HYLAS 4 will deliver high speed, reliable and secure satellite communications to Internet Service Providers (ISPs), Mobile Network Operators (MNOs), governments and satellite operators across Europe, through its Ka-band capacity. The high throughput satellite will also provide services in regions such as West and Central Africa, and with its steerable beams that provide services in Europe, South America, the Caribbean, and the Middle East.
It is the 28th Orbital ATK-built satellite to be launched by Arianespace, a series that started with the TOPEX-Poseidon mission in 1992.
Ariane 5 lofts two long-awaited telecom satellites
Arianespace on April 5 launched two satellites for telecom operators that for separate reasons were both more than a year behind their original launch schedules.
An Ariane 5 rocket took off at 5:34 p.m. Eastern from the European spaceport in French Guiana, delivering Japanese operator Sky Perfect Jsat’s DSN-1/Superbird-8 satellite into a geostationary transfer orbit 28 minutes after liftoff. British fleet operator Avanti’s Hylas-4 satellite separated another six minutes later.
The launch is the 98th launch of an Ariane 5 rocket, and the first since the implementation of more rigorous mission data checking after incorrect inclination data caused a January mission to place two satellites in the wrong orbits.
DSN-1/Superbird-8 was originally scheduled to launch in 2016, but was damaged during transport to the Guiana Space Center, requiring repairs. Japanese satellite manufacturer Mitsubishi Electric built the satellite on its DS2000 platform, with NEC Corp. managing manufacturing.
Sky Perfect Jsat’s Superbird-8 replaces the 18-year-old Superbird-B2 satellite at 162 degrees east. The satellite carries Ku- and Ka-band capacity for the operator’s commercial communications services in Japan, and the X-band DSN-1 payload for Japan’s Ministry of Defense.
Hylas-4 was initially planned for a launch in early 2017, but ran into manufacturing delays concurrent with deepening financial troubles for Avanti. The operator in 2016 opted to forgo a company sale in favor of a refinancing deal to preserve Hylas-4, a satellite with three times more capacity than the rest of Avanti’s fleet.

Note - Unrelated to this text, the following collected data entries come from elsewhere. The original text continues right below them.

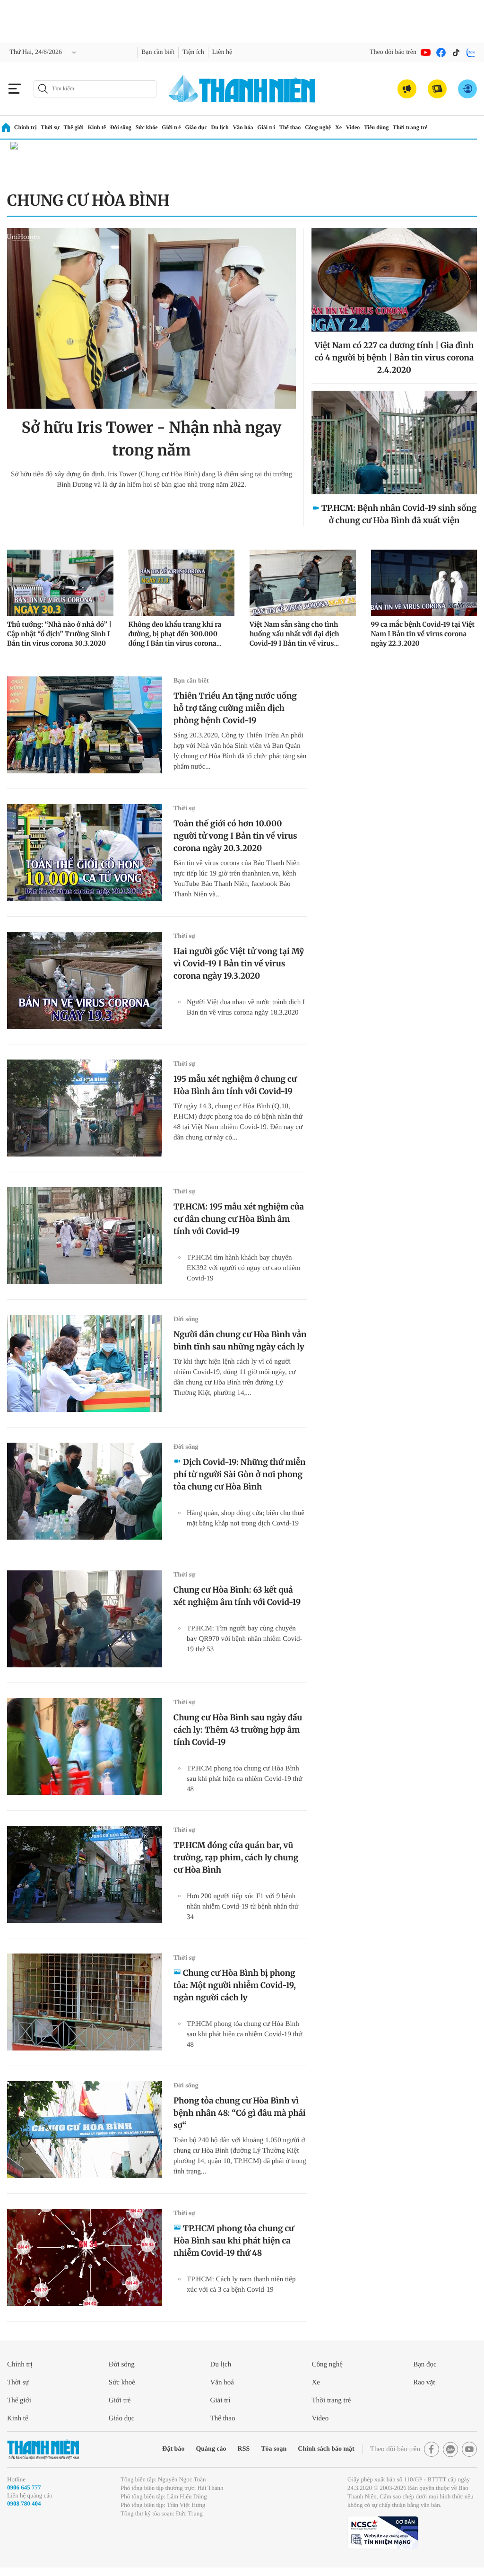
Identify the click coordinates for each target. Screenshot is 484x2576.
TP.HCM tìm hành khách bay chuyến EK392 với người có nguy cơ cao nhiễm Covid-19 (247, 1268)
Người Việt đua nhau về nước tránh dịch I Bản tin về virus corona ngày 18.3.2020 (245, 1012)
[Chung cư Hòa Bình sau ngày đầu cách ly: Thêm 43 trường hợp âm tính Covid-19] (84, 1746)
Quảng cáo (189, 2449)
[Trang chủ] (6, 127)
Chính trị (26, 127)
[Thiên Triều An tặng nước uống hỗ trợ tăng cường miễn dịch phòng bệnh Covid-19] (84, 724)
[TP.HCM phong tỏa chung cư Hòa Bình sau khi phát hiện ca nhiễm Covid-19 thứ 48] (84, 2257)
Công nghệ (341, 127)
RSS (223, 2449)
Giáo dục (211, 127)
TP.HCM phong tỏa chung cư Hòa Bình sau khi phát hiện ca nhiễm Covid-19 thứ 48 (243, 1779)
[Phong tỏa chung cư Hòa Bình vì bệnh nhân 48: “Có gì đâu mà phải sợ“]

Built by Orbital ATK on its GEOStar-3 platform, Hylas-4 carries 64 Ka-band spot beams covering Europe and Africa, and four steerable Ka-band beams that can reach out to South America and over to the Middle East.

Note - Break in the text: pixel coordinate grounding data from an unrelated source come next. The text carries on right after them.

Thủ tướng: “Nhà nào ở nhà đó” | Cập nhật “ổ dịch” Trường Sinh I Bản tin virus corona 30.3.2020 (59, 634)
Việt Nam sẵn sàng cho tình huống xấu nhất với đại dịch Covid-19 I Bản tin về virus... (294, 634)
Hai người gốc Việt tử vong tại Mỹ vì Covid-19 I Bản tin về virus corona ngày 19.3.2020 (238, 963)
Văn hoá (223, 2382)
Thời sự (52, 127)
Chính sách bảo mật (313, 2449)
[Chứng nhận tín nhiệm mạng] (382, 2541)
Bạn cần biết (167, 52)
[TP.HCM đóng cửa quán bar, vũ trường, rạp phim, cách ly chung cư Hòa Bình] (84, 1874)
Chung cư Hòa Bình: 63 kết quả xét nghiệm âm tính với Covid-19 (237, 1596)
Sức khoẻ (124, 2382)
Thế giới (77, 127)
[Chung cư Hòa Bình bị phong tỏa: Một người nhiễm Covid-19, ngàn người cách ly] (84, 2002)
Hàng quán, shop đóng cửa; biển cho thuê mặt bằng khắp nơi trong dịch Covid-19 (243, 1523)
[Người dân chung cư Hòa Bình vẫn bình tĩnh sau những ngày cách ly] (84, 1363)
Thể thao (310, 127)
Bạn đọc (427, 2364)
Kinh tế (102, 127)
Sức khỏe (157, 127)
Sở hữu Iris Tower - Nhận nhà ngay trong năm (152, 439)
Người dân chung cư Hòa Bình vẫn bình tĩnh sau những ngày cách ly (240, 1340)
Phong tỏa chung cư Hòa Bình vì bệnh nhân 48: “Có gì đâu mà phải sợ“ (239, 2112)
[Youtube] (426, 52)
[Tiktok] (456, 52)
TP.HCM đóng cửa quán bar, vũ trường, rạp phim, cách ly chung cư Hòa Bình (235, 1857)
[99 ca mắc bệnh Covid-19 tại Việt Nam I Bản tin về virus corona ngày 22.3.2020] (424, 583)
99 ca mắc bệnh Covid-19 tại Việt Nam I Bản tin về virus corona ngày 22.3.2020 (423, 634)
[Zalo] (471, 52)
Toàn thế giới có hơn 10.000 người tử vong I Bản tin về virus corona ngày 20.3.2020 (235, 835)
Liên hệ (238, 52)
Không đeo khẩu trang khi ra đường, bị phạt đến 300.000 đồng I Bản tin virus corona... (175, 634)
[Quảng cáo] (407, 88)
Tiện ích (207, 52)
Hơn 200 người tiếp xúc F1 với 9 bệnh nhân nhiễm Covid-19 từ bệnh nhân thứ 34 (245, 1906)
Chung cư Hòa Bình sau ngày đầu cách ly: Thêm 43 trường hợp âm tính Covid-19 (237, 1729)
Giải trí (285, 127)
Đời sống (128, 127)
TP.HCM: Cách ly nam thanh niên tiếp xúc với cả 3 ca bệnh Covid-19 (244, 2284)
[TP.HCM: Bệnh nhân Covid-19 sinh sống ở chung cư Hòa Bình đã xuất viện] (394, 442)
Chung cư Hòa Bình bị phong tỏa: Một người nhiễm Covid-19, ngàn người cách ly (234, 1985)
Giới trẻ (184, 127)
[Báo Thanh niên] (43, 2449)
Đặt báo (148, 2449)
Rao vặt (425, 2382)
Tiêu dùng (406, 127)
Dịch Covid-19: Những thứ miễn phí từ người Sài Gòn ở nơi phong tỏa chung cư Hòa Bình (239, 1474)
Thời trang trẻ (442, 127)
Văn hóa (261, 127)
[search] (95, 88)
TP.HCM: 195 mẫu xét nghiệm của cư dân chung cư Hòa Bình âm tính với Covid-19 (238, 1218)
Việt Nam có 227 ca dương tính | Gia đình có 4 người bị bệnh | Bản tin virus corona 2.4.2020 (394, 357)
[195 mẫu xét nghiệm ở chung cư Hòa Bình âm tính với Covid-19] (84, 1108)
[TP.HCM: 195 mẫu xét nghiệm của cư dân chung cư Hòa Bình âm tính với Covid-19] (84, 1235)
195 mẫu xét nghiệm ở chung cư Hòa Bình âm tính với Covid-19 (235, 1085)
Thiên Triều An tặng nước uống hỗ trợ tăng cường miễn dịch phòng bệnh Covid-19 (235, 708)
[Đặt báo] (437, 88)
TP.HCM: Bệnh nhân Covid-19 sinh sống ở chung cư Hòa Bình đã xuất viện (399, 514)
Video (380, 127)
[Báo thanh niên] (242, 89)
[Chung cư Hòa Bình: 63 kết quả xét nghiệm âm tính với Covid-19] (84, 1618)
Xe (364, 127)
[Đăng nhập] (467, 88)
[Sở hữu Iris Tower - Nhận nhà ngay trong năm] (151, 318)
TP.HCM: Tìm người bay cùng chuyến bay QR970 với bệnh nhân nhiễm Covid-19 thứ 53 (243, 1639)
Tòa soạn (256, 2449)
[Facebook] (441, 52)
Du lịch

Avanti expects Hylas-4 will give the company a competitive edge since its two operational satellites, Hylas-1 and Hylas-2, are both struggling to compete against newer high-throughput satellites. In the next few years, several operators have plans to add large amounts of high-throughput capacity over Europe, the Middle East and Africa — Avanti’s core markets. Eutelsat, Spacecom, Global IP, and others will all make for an even more competitive market as operators strive to capture lucrative broadband business.

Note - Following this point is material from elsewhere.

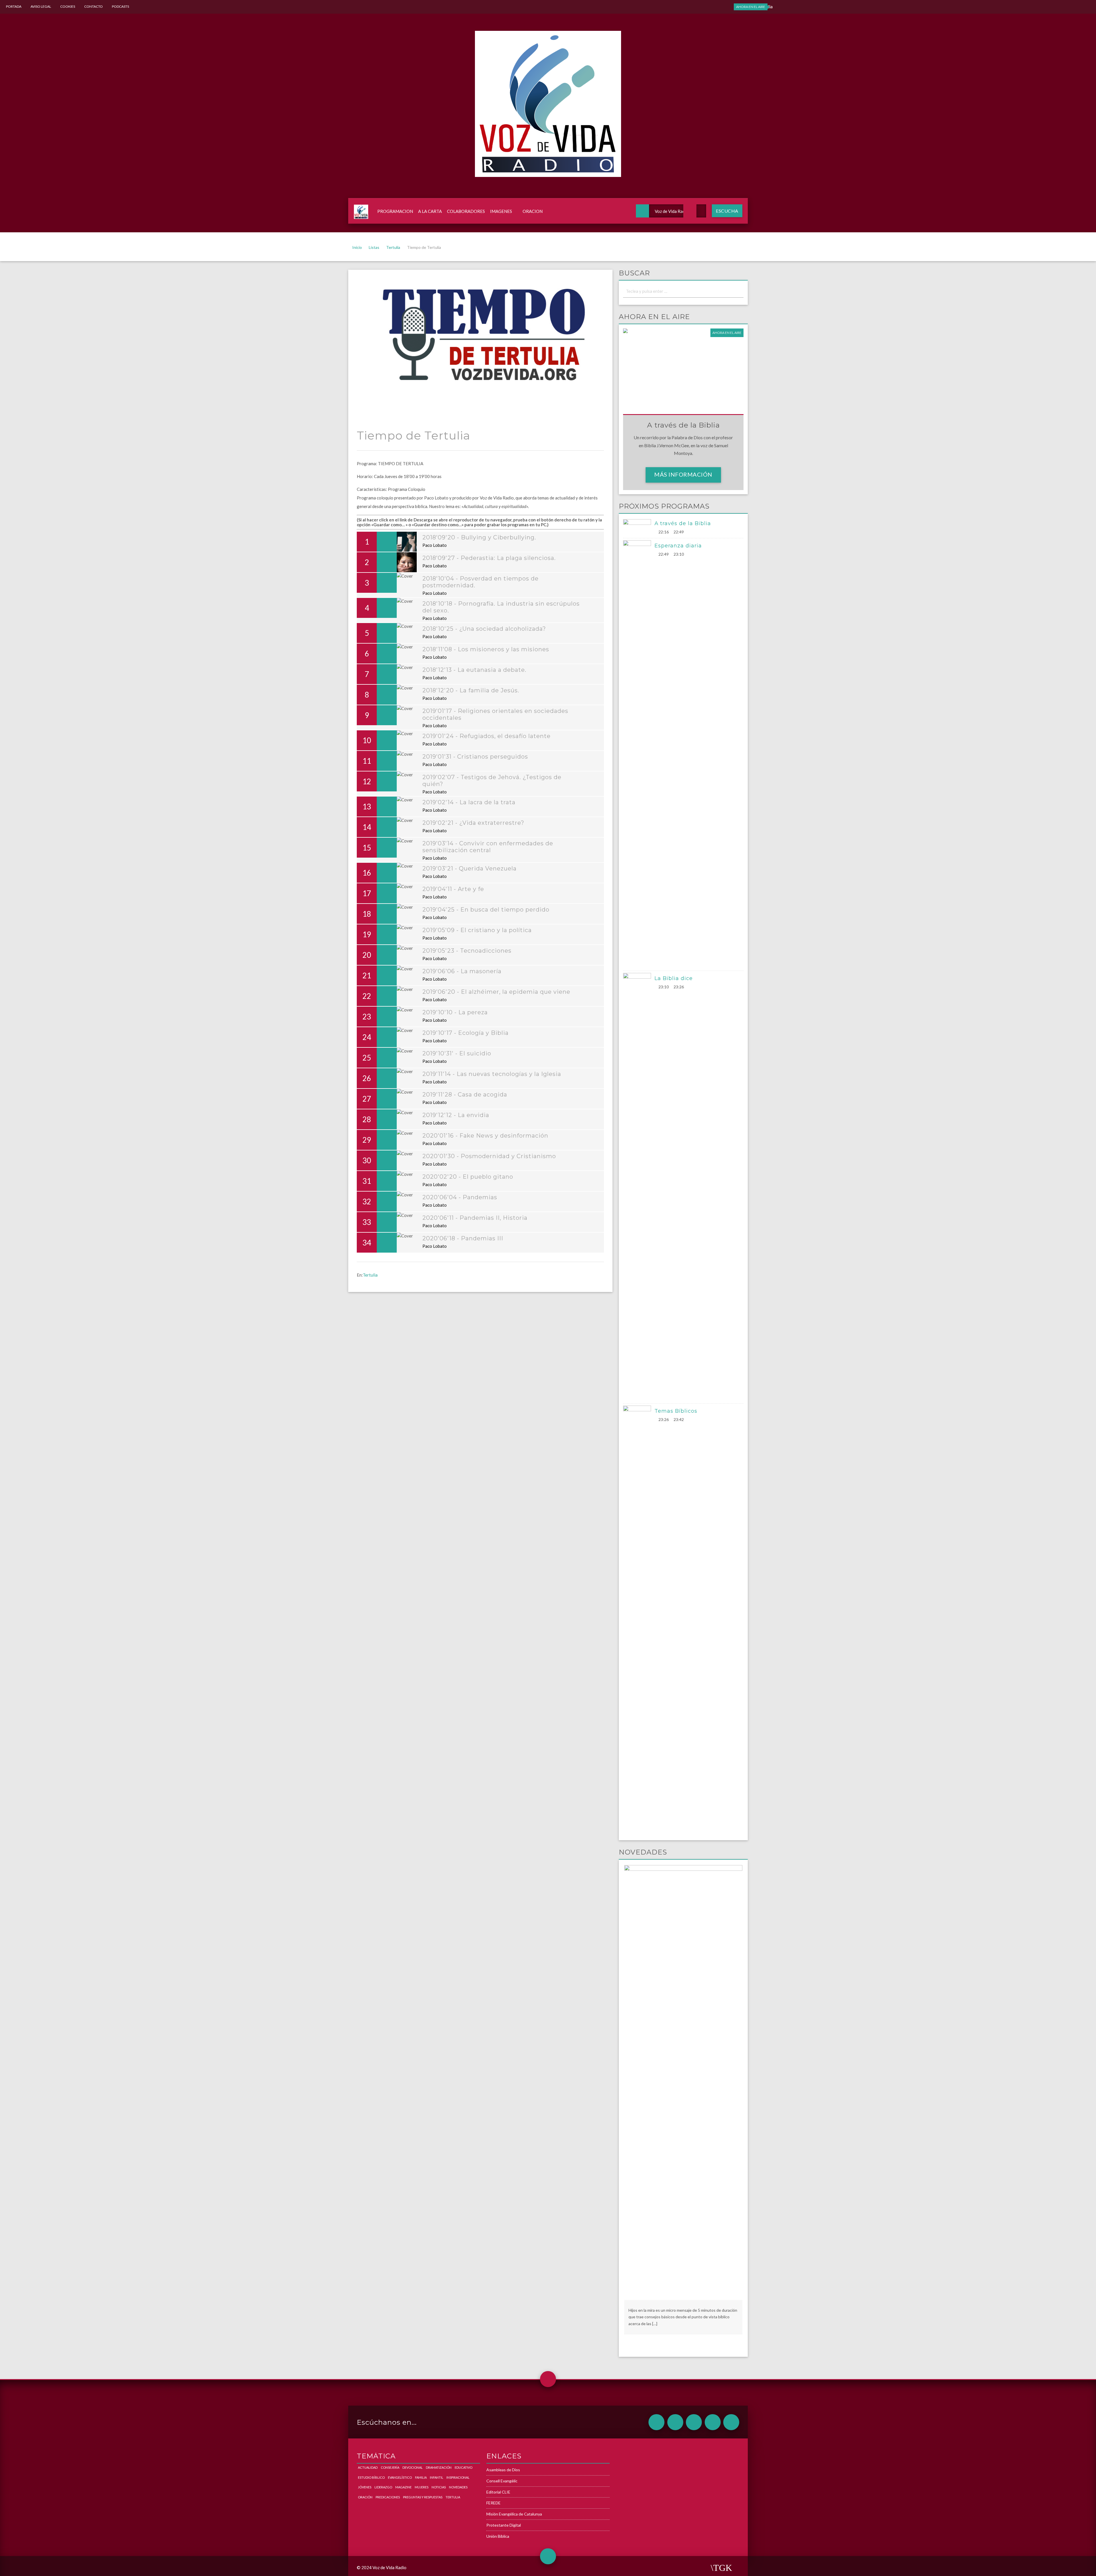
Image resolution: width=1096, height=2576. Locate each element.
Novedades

Both Avanti and Sky Perfect Jsat had to wait so long for this launch that they inverted the launch order for other missions both had underway. Japan’s DSN-2 satellite, intended to be the second of three X-band defense satellites, launched first in January 2017 on an H2A rocket from Mitsubishi Heavy Industries. Avanti is still awaiting the launch of Hylas-3, a mission first expected in 2015, but now is planned for this year, though it could slip further. The European Space Agency’s European Data Relay Satellite-C satellite from OHB Systems of Bremen, Germany is carrying Hylas-3 as a hosted payload.